La llama de las últimas velas estaba por extinguirse. Ya casi no quedaban otras en la casa. Las penurias económicas iban cada vez más en aumento. Ni velas, ni vino; esas eran las dos cosas que más necesitaba ahora Jorge Federico Händel: las unas, para iluminar las partituras mientras componía —gustaba hacerlo por la noche, aprovechando el silencio general. El vino servía para ahogar las penas.
Sobre el clavicordio, además de desordenadas hojas pentagramadas, se encontraba la notificación del notario: si no pagaba, lo desalojarían. Debía tres meses de renta de la vieja casona en el 25 de Brool Street, donde se había mudado hacía un par de años. Londres había sido muy generoso con él en algún tiempo, pero ahora, después de la inversión de la casi totalidad de sus ahorros —unas cien mil libras— en el último proyecto musical fracasado, las deudas le atenazaban. No sabía qué hacer.
—Juan Sebastián no será tan conocido allá en Alemania como yo en Inglaterra, pero vive más tranquilo. Trabajar para la aristocracia o para la Iglesia, que viene siendo lo mismo, ahorra estas angustias —reflexionaba amargado mientras vaciaba su copa.
Händel era el primer compositor que había puesto su creatividad no a disposición de los nobles sino, como empresario independiente, a la del gran público. Unas cuantas óperas, de excelente calidad —sin dudas— lo habían tornado muy popular en la sociedad londinense dieciochesca. Pero la nobleza no perdonaba ese desaire: la crítica de sus últimas obras había sido cruel, durísima. Así, tachándolo de «vulgar», «prosaico» y «ramplón» habían logrado deslegitimarlo. El público, llevado por lo que se comentaba con aire doctoral desde los «entendidos», aplaudía o dejaba de aplaudir. En este caso, había dejado de aplaudir.
De ese modo, Händel, glorificado y amado un tiempo atrás, iba quedando en el olvido.
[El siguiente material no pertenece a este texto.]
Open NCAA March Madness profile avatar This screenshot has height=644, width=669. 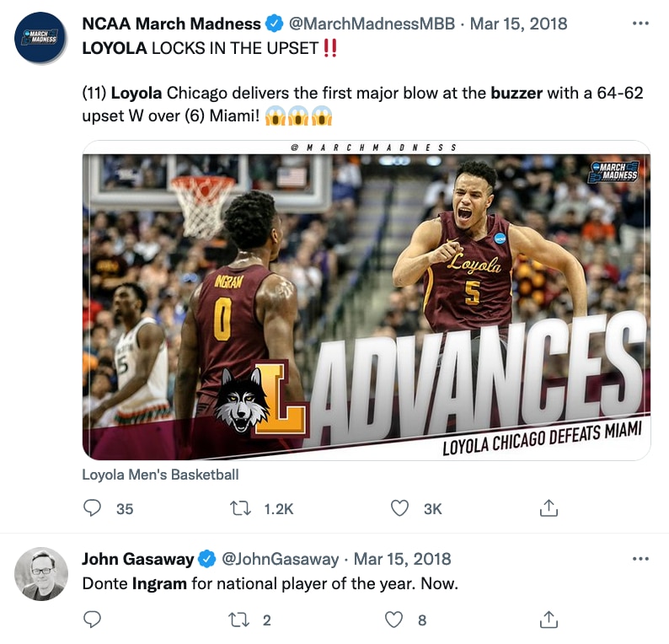pyautogui.click(x=41, y=39)
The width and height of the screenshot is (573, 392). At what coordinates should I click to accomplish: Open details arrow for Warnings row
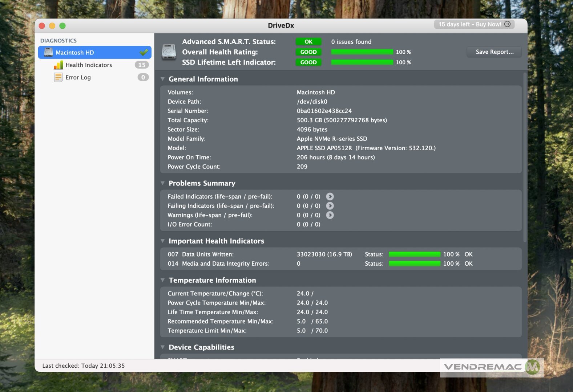point(330,215)
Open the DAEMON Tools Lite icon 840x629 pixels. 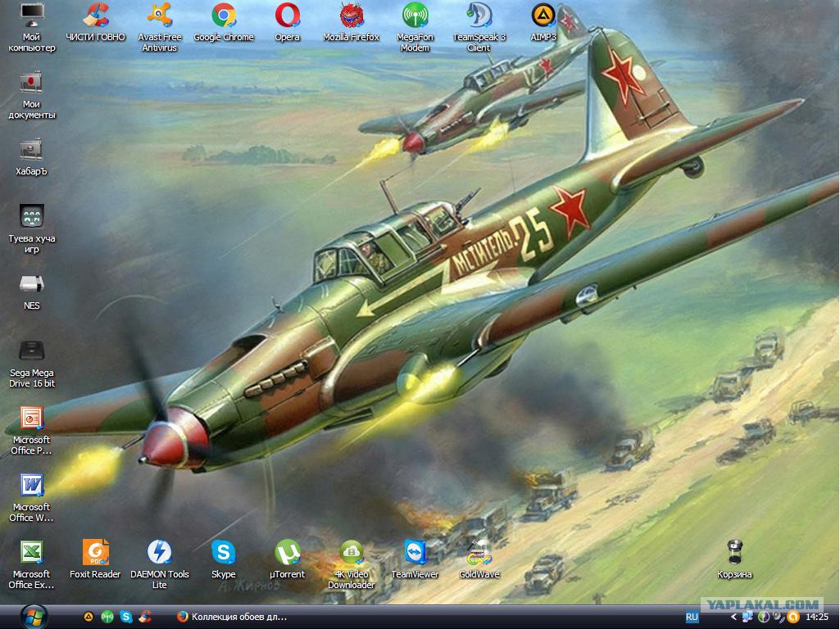coord(159,564)
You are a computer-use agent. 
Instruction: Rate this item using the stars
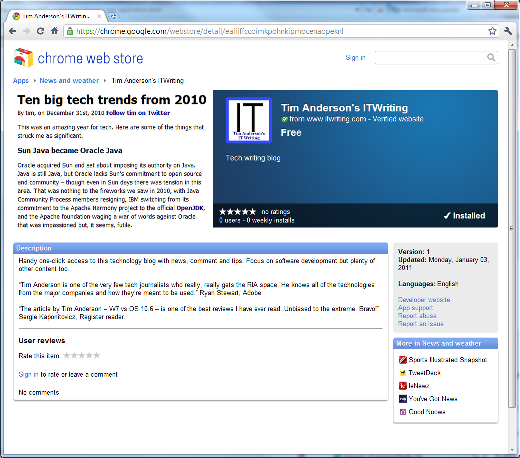pyautogui.click(x=82, y=355)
Sus obras, que seguían siendo tan profundas y bellísimas como siempre, ahora casi no atraían público. Su compañía de ópera había quebrado y ahora debía los salarios de sus músicos y cantores. Atormentado, pensando seriamente en el suicidio como única vía de escape ante tantos tormentos, aquella noche Jorge Federico se fue a dormir falto de toda esperanza.
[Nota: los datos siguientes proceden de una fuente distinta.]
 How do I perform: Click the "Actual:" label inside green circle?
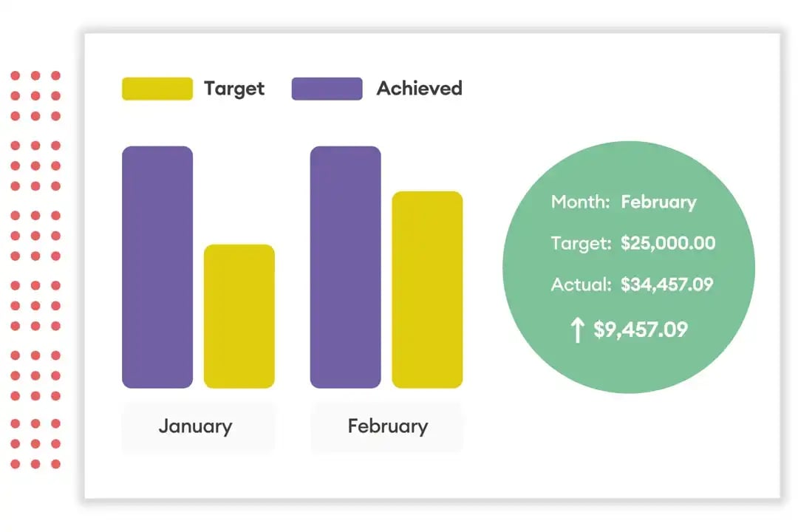click(x=581, y=284)
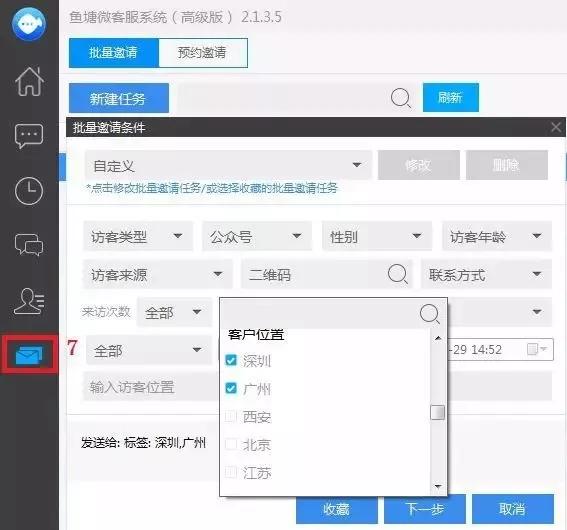Open the 性别 dropdown

(377, 236)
A la mañana siguiente, a primera hora pasó por su casa Charles Jennens, amigo personal del compositor, acaudalado terrateniente que le había ayudado en más de alguna ocasión con libretos para sus óperas y oratorios. Pidiendo no se le despertara a Jorge Federico, había dejado un sobre para que se le entregara cuando este se levantara.
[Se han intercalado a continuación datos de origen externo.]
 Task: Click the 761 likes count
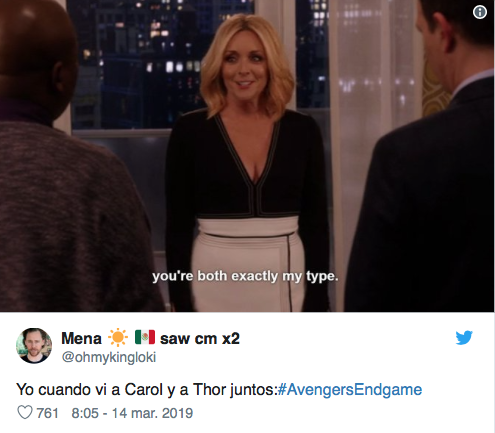click(x=47, y=413)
Así hizo su criado, el buen Christof. Solícito, teniéndole ya preparado el desayuno, un magro desayuno, por cierto, con las pocas cosas que iban quedando en la despensa, entregó el sobre a su amo.
—¿Qué es esto? —preguntó algo asombrado el maestro.
—Sir Jennens pasó, dejándolo hoy muy temprano. Dijo que ahí encontrará la solución de sus problemas.
—¿Qué? ¿Qué significa eso? —preguntó algo alterado Händel.
—Así dijo —repitió atemorizado el criado—. Pidió que así le transmitiera. Literalmente, que ahí estaría la solución de todos sus males. Así me dijo.
El asombro de Jorge Federico iba en aumento. Rápidamente, olvidándose del desayuno, abrió el sobre. Dentro había cientos de páginas y una pequeña esquela. Leyó con angustia.
—¡La letra de un oratorio! En inglés… Y me pide que lo musicalice. Bueno, no es mala idea, pero…
En principio dudó. Ya eran demasiados los fracasos acumulados. Además… un oratorio no se compone tan fácilmente, pensaba. Eso tomaría tiempo y las deudas no esperaban. La orden de desalojo podía llegar en cualquier momento. Por otro lado, todo eso lo tenía desesperado, angustiado. La depresión no lo dejaba avanzar. El vino iba siendo su refugio y la música ya la veía como un tormento.
Sin poder hablar directamente con Charles Jennens y aceptando la propuesta que le hacía de estrenar la obra en Dublín, Irlanda, Jorge Federico se sentó a componer. Quien patrocinaba la invitación era de confiar: la Charitable Musical Society de Dublin. «Gente respetable, sin dudas», se dijo Jorge Federico. No quedaba sino escribir.
Durante el tercer día de haber comenzado a componer, el criado Christof escuchó hablar al maestro. Le pareció escuchar otra voz además de la de Händel, pero no había nadie más en la habitación. Christof pensó que su amo estaba desvariando o que se trataba de una ensoñación. Ambas voces intercambiaban palabras en italiano.
Händel nunca se pudo explicar qué le pasó. Era ya para ese entonces un músico consumado, de 56 años, y sabía el esfuerzo que representaba crear algo, así fuera una pequeña obra. Para su sorpresa, sin embargo, este oratorio salía con una facilidad inconcebible. Sentado ante su clavicordio pasaba largas horas por día, absorto en la creación, sin levantarse siquiera para comer o ir al baño.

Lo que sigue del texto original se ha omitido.